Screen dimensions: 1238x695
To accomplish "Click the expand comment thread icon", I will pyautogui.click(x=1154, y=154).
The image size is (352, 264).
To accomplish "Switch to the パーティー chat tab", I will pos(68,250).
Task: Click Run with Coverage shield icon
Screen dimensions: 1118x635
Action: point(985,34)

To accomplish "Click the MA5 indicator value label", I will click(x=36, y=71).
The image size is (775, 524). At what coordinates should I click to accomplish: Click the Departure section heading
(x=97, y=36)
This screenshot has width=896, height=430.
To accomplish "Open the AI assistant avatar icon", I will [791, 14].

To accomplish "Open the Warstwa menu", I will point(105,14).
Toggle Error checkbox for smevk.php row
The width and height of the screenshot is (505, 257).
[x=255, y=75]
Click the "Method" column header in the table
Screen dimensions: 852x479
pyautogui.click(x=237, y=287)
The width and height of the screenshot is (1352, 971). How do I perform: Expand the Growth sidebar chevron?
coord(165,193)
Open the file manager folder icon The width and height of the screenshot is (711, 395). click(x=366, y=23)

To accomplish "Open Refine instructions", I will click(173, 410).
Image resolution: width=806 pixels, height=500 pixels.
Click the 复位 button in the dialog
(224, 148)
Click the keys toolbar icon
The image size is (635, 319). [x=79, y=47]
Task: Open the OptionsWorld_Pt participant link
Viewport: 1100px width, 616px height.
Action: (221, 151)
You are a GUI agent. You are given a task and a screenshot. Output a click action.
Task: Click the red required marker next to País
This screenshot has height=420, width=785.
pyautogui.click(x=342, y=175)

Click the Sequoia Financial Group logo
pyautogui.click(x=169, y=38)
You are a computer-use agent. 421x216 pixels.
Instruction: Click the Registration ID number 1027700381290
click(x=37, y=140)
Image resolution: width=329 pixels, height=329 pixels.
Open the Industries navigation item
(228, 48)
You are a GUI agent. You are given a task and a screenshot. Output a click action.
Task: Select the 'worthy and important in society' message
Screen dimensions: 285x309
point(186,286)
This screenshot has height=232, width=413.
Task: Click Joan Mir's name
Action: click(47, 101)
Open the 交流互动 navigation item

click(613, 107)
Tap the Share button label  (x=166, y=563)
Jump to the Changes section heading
----
• Task instructions: Every line of the material above must be set down again exactly.

• Answer area:
Screen dimensions: 1238x695
To accomplish "Click the expand comment thread icon", I will pyautogui.click(x=1154, y=154).
The image size is (352, 264).
To accomplish "Switch to the パーティー chat tab", I will pos(68,250).
Task: Click Run with Coverage shield icon
Screen dimensions: 1118x635
Action: point(985,34)

To accomplish "Click the MA5 indicator value label", I will click(x=36, y=71).
The image size is (775, 524). At what coordinates should I click to accomplish: Click the Departure section heading
(x=97, y=36)
This screenshot has width=896, height=430.
To accomplish "Open the AI assistant avatar icon", I will [791, 14].

To accomplish "Open the Warstwa menu", I will point(105,14).
Toggle Error checkbox for smevk.php row
The width and height of the screenshot is (505, 257).
[x=255, y=75]
Click the "Method" column header in the table
Screen dimensions: 852x479
pyautogui.click(x=237, y=287)
The width and height of the screenshot is (1352, 971). How do I perform: Expand the Growth sidebar chevron?
coord(165,193)
Open the file manager folder icon The width and height of the screenshot is (711, 395). click(x=366, y=23)

To accomplish "Open Refine instructions", I will click(173, 410).
Image resolution: width=806 pixels, height=500 pixels.
Click the 复位 button in the dialog
(224, 148)
Click the keys toolbar icon
The image size is (635, 319). [x=79, y=47]
Task: Open the OptionsWorld_Pt participant link
Viewport: 1100px width, 616px height.
Action: (221, 151)
You are a GUI agent. You are given a task and a screenshot. Output a click action.
Task: Click the red required marker next to País
This screenshot has height=420, width=785.
pyautogui.click(x=342, y=175)

Click the Sequoia Financial Group logo
pyautogui.click(x=169, y=38)
You are a computer-use agent. 421x216 pixels.
Instruction: Click the Registration ID number 1027700381290
click(x=37, y=140)
Image resolution: width=329 pixels, height=329 pixels.
Open the Industries navigation item
(228, 48)
You are a GUI agent. You are given a task and a screenshot. Output a click action.
Task: Select the 'worthy and important in society' message
Screen dimensions: 285x309
point(186,286)
This screenshot has height=232, width=413.
Task: Click Joan Mir's name
Action: click(47, 101)
Open the 交流互动 navigation item

click(613, 107)
Tap the Share button label  (x=166, y=563)
Jump to the Changes section heading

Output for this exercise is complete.